Stored data:
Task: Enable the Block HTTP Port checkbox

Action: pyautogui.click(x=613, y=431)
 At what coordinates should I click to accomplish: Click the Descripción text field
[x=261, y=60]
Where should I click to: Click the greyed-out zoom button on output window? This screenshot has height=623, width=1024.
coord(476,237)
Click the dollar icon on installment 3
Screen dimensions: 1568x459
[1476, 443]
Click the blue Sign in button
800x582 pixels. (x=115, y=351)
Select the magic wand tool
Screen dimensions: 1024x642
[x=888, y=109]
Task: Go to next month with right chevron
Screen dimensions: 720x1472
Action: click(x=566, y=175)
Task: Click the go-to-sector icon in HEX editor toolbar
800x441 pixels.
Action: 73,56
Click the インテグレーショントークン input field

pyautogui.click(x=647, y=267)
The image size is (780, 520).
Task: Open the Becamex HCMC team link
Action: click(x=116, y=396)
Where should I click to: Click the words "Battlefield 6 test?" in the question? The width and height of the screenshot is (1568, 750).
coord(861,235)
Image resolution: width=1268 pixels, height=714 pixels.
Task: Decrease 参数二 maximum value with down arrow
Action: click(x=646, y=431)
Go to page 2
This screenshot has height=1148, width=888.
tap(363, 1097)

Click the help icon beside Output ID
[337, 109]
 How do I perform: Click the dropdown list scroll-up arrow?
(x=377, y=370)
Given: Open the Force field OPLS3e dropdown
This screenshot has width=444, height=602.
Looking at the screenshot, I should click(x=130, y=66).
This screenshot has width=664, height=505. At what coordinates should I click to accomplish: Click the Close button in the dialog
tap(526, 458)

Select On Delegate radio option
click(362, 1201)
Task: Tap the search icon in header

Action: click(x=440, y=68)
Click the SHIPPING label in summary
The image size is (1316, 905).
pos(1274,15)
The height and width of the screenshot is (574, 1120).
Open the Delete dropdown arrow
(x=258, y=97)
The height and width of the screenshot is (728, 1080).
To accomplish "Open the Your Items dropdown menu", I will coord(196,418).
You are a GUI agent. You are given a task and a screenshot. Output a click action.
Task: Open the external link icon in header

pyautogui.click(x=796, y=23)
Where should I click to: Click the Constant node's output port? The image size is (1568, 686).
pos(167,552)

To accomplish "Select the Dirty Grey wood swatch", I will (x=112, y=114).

WHAT NEEDS TO BE DONE: Where a line in the entries holds "will", copy that line.

TASK OUTPUT:
To accomplish "Open the Your Items dropdown menu", I will coord(196,418).
To accomplish "Select the Dirty Grey wood swatch", I will (x=112, y=114).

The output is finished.